Откуда у вас такая информация, что именно для мяса и 200 лет назад??? вилки известны как минимум со времен средневековья, а что касается мяса, то его как раз с древнейших времен ели именно руками))).
И что это за странное весьма оскорбительное отношение к лучшему из преданных-Господу Шиве??? Как будто Он-враг народа( т.е. вайшнавов) и все, что с Ним связано, по определению, дурно, запретно, и.т.д? 
Не думаю, что в вилке и ноже есть что то однозначно плохое. Порой без ножа не обойтись и в случае с прасадом-например, разрезать на части праздничный торт или фрукты. Как тут обойтись одними руками? если нож спокойно используется при приготовлении прасада, то почему нельзя использовать его и в процессе его принятия? не вижу логики. и потом есть руками не всегда гигиенично. не всегда есть возможность вымыть их надлежащим образом до и после еды, особенно если еда жирная, содержит масло и соусы.
а вот что во время еды и тем более вкушения прасада плохих и отвлекающих мыслей быть не должно-это безусловный факт! :smilies: 
Все мысли должны быть сосредоточены только на Кришне, а не на посуде и приборах. Так что наверно, тут каждый сам для себя решает в какой обстановке и чем ему есть.
ложка конечно оптимальный вариант-ей можно есть как жидкую так и твердую пищу.

----------


## Валерий О.С.

> Откуда у вас такая информация, что именно для мяса и 200 лет назад??? вилки известны как минимум со времен средневековья, а что касается мяса, то его как раз с древнейших времен ели именно руками))).
> И что это за странное весьма оскорбительное отношение к лучшему из преданных-Господу Шиве??? Как будто Он-враг народа( т.е. вайшнавов) и все, что с Ним связано, по определению, дурно, запретно, и.т.д? 
> Не думаю, что в вилке и ноже есть что то однозначно плохое. Порой без ножа не обойтись и в случае с прасадом-например, разрезать на части праздничный торт или фрукты. Как тут обойтись одними руками? если нож спокойно используется при приготовлении прасада, то почему нельзя использовать его и в процессе его принятия? не вижу логики. и потом есть руками не всегда гигиенично. не всегда есть возможность вымыть их надлежащим образом до и после еды, особенно если еда жирная, содержит масло и соусы.
> а вот что во время еды и тем более вкушения прасада плохих и отвлекающих мыслей быть не должно-это безусловный факт!
> Все мысли должны быть сосредоточены только на Кришне, а не на посуде и приборах. Так что наверно, тут каждый сам для себя решает в какой обстановке и чем ему есть.
> ложка конечно оптимальный вариант-ей можно есть как жидкую так и твердую пищу.

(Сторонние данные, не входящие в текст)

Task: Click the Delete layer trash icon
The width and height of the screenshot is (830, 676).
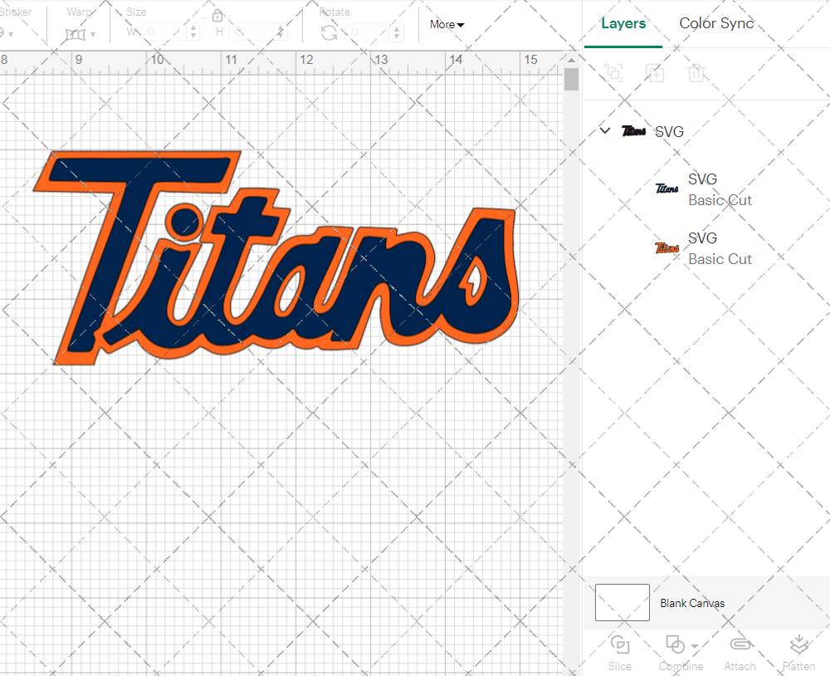Action: [x=697, y=73]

А для чего же вилки изобрели --что бы манную кашу есть что ли ? 
200 лет( фильм смотрел ) назад ,где то во Франции стали использовать вилки в Европе
аристократы и то же не для манной каши .
Понятно, что нечто похожее на рогатки или вилы было и намного раньше -но я говорю только про наши современные вилки с 3 зубцами .
Внутри вайшнавы почитают Шиву, но атрибуты -это совсем другое дело .

Прасад никто не готовит --готовят только бхогу -и тут можно не только ножом но и миксером  и блендером пользоваться. 
А вот когда бхога стала уже прасадом -тут уже извините ,надо именно почитать с трепетом и поклонением  -
Потом, разрезать что- то типа торта или яблока это ещё не процесс еды, а только необходимое действие , а вот если Вы непосредственно ножом и вилкой прасадам станете есть -это уже другое действие .
Мне это так все представляется -не более того ,я ни на что не претендую -просто делюсь информацией.

----------


## Геннадий

"каждый сам для себя решает"

Это в любой ситуации так.

Но чтобы что-то решать, надо как минимум иметь знание = выбор. Иначе говоря, надо знать что находится в гуне благости, т.е. является правильным, а что нет. 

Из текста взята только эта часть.